SUPPLIED DATA: Begin

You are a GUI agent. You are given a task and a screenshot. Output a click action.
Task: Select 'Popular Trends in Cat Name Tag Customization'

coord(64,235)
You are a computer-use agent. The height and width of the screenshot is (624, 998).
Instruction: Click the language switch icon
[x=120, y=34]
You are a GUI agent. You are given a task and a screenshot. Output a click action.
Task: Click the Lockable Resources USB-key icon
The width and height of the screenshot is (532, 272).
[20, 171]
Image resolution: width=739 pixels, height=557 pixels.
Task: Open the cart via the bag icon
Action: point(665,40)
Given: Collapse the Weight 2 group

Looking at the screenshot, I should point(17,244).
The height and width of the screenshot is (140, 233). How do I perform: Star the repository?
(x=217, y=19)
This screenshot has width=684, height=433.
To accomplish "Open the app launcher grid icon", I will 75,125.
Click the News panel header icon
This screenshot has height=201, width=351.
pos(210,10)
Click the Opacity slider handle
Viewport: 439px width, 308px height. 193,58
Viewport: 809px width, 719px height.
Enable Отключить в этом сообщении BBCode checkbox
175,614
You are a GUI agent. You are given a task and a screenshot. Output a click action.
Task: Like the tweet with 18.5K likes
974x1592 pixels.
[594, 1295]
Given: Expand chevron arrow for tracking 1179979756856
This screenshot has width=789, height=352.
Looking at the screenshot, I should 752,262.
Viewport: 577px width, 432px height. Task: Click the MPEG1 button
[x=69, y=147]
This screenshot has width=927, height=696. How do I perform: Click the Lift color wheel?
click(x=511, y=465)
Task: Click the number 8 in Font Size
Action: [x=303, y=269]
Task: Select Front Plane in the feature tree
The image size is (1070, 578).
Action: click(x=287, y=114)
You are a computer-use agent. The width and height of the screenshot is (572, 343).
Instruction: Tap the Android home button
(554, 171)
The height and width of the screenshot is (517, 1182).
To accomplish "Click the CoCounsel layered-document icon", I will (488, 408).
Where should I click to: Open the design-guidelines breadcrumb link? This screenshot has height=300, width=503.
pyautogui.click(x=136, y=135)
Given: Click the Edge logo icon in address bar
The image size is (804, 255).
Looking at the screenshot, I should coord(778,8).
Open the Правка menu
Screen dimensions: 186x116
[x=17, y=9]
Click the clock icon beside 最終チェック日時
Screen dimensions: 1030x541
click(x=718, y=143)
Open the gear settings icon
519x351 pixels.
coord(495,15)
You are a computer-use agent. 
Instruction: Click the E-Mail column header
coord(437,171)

SUPPLIED DATA: End

WHAT IS EXPECTED
From the first line to the last, give the data again exactly.

REPLY
You are a GUI agent. You are given a task and a screenshot. Output a click action.
Task: Select 'Popular Trends in Cat Name Tag Customization'

coord(64,235)
You are a computer-use agent. The height and width of the screenshot is (624, 998).
Instruction: Click the language switch icon
[x=120, y=34]
You are a GUI agent. You are given a task and a screenshot. Output a click action.
Task: Click the Lockable Resources USB-key icon
The width and height of the screenshot is (532, 272).
[20, 171]
Image resolution: width=739 pixels, height=557 pixels.
Task: Open the cart via the bag icon
Action: point(665,40)
Given: Collapse the Weight 2 group

Looking at the screenshot, I should point(17,244).
The height and width of the screenshot is (140, 233). How do I perform: Star the repository?
(x=217, y=19)
This screenshot has width=684, height=433.
To accomplish "Open the app launcher grid icon", I will 75,125.
Click the News panel header icon
This screenshot has height=201, width=351.
pos(210,10)
Click the Opacity slider handle
Viewport: 439px width, 308px height. 193,58
Viewport: 809px width, 719px height.
Enable Отключить в этом сообщении BBCode checkbox
175,614
You are a GUI agent. You are given a task and a screenshot. Output a click action.
Task: Like the tweet with 18.5K likes
974x1592 pixels.
[594, 1295]
Given: Expand chevron arrow for tracking 1179979756856
This screenshot has width=789, height=352.
Looking at the screenshot, I should 752,262.
Viewport: 577px width, 432px height. Task: Click the MPEG1 button
[x=69, y=147]
This screenshot has width=927, height=696. How do I perform: Click the Lift color wheel?
click(x=511, y=465)
Task: Click the number 8 in Font Size
Action: [x=303, y=269]
Task: Select Front Plane in the feature tree
The image size is (1070, 578).
Action: click(x=287, y=114)
You are a computer-use agent. The width and height of the screenshot is (572, 343).
Instruction: Tap the Android home button
(554, 171)
The height and width of the screenshot is (517, 1182).
To accomplish "Click the CoCounsel layered-document icon", I will (488, 408).
Where should I click to: Open the design-guidelines breadcrumb link? This screenshot has height=300, width=503.
pyautogui.click(x=136, y=135)
Given: Click the Edge logo icon in address bar
The image size is (804, 255).
Looking at the screenshot, I should coord(778,8).
Open the Правка menu
Screen dimensions: 186x116
[x=17, y=9]
Click the clock icon beside 最終チェック日時
Screen dimensions: 1030x541
click(x=718, y=143)
Open the gear settings icon
519x351 pixels.
coord(495,15)
You are a computer-use agent. 
Instruction: Click the E-Mail column header
coord(437,171)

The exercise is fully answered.